I wonder if its getting light out, the thought makes me panic. Morning is the worst thing I could possibly imagine right now, the scariest thing in the world. Morning means the end of this, the end of this moment; and I don't know when the next time a moment like this will come again.
Is it wrong that I don't want you to ever leave me again? Is it wrong that I want you here with me like this forever until the end of time? If you knew that I was thinking this, you'd laugh, tell me it wasn't possible, or maybe even say that you wouldn't want that, and that would ruin this moment. So I won't tell you, I'll just let it pass from my head and be taken over by something new. Like the smell of your skin.
It's funny in a scary sort of way, to know that at one point, not so long ago, I was afraid that I'd never smell you again; never smell this. I wonder if you know that just the memory of your scent can take me away faster than even the sound of your voice. When I think of you, and the memory becomes so real, its like I'm there again, right next to you; and I never want to leave.
I wish that I could take a picture of us right now, so that when it gets so hard to be away from you, when I start to think that I can't take it anymore, I can look at it and know that we were here. I don't have a camera, so I'll just have to remember the only way that I can. I will sit down some night in the near future at a time when it feels like my world is ending and you're farther away than the fucking moon, and I will write this all down.
Is it weird that I do that? I'm not sure.
I sigh, and you ask me what I'm thinking, and I tell you its nothing important, because it isn't, nothing is when compared to this. I don't even know why I sighed, I just can't seem to help it when I'm with you.
You sigh. I ask you for the reason. You say its been too long. Since what, I scoff, you've had sex? No, you say and tighten your arm around me, it's been too long since you've seen me. My lungs tighten and my eyes begin to burn. You cared, you cared that you weren't able to see me. I turn back towards you and press my lips to yours, wanting to tell you how much that means to me, but once again afraid that I will cry. Funny, how much that seems to happen in connection to you. I don't if that's a good thing or not.
I think I'm gonna cry, I say finally, and you laugh. Why would that make me want to cry you wonder. It's because it made me happy, don't you know that? I don't understand how you don't understand how much it means to me when you say things that let me know you care, maybe if you did you'd do it more often.
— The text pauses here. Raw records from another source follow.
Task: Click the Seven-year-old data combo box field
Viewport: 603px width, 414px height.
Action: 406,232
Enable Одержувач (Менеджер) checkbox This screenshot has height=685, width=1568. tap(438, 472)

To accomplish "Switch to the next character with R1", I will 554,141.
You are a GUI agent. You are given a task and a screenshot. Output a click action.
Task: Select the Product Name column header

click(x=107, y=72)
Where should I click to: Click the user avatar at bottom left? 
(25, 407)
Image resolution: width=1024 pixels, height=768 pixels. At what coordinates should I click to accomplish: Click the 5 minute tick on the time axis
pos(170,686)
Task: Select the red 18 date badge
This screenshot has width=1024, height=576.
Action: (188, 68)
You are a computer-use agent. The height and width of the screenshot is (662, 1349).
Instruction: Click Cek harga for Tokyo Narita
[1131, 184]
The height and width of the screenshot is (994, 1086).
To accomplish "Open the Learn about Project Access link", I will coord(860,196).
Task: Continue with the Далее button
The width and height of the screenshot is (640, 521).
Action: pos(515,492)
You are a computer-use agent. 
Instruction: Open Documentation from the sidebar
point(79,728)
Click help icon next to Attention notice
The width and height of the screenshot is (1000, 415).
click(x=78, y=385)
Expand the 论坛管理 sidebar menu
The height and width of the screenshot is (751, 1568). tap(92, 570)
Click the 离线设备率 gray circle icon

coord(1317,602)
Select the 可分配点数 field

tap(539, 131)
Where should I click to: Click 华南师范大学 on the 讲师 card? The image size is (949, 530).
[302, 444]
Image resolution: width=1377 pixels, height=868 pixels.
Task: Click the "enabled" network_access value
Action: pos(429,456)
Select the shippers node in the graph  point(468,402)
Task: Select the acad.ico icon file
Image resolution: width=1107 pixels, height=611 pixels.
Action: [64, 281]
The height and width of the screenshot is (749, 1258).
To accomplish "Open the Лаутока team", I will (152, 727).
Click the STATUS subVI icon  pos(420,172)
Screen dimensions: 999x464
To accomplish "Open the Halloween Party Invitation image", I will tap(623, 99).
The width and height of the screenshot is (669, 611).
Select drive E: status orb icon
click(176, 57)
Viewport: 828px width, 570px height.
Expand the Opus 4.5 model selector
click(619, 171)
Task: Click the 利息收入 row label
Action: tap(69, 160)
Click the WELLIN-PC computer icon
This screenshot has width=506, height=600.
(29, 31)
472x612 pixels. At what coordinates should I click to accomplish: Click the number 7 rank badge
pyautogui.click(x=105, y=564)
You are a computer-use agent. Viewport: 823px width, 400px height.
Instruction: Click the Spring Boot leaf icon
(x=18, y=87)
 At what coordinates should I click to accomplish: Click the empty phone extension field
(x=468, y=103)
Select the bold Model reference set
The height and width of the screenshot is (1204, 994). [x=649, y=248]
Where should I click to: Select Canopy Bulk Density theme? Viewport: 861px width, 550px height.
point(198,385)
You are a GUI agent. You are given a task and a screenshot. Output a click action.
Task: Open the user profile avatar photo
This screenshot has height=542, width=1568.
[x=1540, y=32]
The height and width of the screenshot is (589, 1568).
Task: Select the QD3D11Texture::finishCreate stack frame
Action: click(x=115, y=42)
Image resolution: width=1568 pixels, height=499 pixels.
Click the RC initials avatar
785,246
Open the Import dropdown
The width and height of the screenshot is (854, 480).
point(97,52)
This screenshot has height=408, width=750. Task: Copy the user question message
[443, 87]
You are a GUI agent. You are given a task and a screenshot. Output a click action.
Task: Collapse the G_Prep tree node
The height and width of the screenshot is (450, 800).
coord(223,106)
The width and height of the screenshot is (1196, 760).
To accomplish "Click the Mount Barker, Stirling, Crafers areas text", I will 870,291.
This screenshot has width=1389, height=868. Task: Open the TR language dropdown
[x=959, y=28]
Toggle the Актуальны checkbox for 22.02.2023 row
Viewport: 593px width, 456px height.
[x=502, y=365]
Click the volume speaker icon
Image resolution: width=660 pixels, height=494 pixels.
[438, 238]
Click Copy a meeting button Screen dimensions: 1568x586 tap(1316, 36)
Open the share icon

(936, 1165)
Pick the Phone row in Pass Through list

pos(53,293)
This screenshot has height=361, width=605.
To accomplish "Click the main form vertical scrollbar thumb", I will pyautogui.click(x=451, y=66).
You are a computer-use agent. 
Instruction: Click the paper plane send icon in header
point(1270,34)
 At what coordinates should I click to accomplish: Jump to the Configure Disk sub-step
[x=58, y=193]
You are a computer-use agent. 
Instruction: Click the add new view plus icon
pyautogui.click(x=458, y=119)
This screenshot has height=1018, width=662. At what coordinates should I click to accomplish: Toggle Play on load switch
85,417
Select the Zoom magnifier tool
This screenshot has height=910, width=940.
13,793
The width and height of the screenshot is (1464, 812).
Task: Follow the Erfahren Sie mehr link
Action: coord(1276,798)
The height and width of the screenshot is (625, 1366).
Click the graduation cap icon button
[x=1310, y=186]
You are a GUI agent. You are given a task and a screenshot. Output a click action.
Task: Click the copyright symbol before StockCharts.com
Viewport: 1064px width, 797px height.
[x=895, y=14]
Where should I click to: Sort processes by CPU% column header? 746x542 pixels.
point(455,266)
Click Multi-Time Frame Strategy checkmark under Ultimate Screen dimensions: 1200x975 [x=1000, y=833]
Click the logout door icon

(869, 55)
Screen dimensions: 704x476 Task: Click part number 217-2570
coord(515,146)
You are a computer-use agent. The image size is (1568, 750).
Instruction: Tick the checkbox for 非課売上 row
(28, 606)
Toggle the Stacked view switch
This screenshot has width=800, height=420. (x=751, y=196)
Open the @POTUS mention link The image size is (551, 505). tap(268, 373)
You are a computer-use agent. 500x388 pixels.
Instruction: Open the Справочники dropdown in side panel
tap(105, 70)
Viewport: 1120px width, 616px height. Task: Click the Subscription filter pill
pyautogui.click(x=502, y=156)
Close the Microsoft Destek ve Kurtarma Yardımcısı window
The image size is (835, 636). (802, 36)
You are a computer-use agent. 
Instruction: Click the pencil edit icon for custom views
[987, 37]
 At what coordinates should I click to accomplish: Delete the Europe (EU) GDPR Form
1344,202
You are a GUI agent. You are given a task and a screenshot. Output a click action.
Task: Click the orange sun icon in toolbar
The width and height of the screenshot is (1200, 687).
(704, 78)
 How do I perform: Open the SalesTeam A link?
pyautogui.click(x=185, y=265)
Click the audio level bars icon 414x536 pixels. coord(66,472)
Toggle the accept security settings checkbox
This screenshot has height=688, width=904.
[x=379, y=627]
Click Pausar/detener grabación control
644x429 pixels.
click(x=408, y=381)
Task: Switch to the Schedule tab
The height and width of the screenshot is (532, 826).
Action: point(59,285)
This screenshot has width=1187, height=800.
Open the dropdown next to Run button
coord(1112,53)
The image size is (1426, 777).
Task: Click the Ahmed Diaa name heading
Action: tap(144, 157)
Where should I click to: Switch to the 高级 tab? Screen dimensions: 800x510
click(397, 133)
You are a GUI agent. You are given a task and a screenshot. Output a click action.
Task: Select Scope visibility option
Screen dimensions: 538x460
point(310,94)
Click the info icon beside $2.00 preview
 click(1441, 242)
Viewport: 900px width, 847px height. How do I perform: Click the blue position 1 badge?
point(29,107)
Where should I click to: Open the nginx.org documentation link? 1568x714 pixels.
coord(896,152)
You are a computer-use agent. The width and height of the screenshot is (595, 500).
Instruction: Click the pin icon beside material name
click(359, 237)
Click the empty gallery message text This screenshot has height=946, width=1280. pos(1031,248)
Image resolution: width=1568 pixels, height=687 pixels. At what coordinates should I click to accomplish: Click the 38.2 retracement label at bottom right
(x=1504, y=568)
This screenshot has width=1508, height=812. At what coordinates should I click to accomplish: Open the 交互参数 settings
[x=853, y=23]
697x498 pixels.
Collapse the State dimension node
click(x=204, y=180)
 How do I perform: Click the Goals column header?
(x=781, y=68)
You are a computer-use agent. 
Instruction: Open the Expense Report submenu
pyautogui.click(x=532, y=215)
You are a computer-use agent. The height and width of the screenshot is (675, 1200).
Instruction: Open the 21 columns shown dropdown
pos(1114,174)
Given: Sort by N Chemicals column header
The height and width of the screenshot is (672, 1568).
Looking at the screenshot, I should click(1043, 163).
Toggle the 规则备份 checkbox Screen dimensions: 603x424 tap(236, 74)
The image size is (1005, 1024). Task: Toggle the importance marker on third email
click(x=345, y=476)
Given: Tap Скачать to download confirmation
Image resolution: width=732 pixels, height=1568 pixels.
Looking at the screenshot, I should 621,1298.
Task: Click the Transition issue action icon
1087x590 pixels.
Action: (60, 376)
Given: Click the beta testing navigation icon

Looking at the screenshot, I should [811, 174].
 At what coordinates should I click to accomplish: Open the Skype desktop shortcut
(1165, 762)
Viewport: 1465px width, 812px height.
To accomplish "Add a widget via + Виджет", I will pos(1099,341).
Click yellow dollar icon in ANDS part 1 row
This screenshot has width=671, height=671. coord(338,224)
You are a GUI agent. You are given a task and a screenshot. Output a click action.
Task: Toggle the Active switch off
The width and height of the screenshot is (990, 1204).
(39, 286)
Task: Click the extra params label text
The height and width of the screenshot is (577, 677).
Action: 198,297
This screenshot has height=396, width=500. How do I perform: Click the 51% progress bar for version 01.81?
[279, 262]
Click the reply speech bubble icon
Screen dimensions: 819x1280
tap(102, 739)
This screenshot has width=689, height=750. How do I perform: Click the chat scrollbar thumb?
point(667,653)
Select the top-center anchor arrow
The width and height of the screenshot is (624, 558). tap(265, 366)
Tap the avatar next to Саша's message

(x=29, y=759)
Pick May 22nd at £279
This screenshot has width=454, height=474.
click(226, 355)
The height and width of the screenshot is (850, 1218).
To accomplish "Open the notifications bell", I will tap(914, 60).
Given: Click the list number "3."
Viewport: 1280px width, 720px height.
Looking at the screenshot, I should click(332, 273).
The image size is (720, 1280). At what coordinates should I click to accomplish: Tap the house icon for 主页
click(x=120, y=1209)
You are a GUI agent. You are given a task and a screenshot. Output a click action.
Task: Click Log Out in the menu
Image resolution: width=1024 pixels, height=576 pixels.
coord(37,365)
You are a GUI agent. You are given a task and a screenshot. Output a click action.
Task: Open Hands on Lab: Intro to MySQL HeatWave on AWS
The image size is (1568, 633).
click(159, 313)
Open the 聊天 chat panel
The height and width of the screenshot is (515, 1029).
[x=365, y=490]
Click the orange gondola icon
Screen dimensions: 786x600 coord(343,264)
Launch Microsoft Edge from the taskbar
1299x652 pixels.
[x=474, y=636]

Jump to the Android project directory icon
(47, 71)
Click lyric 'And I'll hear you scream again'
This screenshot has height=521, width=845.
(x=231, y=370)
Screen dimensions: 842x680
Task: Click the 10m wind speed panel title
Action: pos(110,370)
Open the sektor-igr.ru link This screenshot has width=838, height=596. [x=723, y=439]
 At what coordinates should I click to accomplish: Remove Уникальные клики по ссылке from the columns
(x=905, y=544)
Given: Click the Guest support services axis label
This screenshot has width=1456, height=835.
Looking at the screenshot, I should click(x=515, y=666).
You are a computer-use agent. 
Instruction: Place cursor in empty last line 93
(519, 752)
Tell me you love me, I say softly, wishing I didn't have to ask, but willing to do it anyway. You smile and turn your face to my ear, pressing your lips against it. I love you, you whisper. And for a moment, just a brief one, I do cry. My eyes fully water and spill over, but the moment passes quickly, and I try to pretend it never happened by pulling your face to mine and kissing you as hard as I can. Maybe I can make you understand by how much I want you; sometimes I wonder if that's the only way you even can. I wish I could show you what I feel when you hold me, when you look at me, when you kiss me. I wish I could make you feel it too. I'm scared that you never will.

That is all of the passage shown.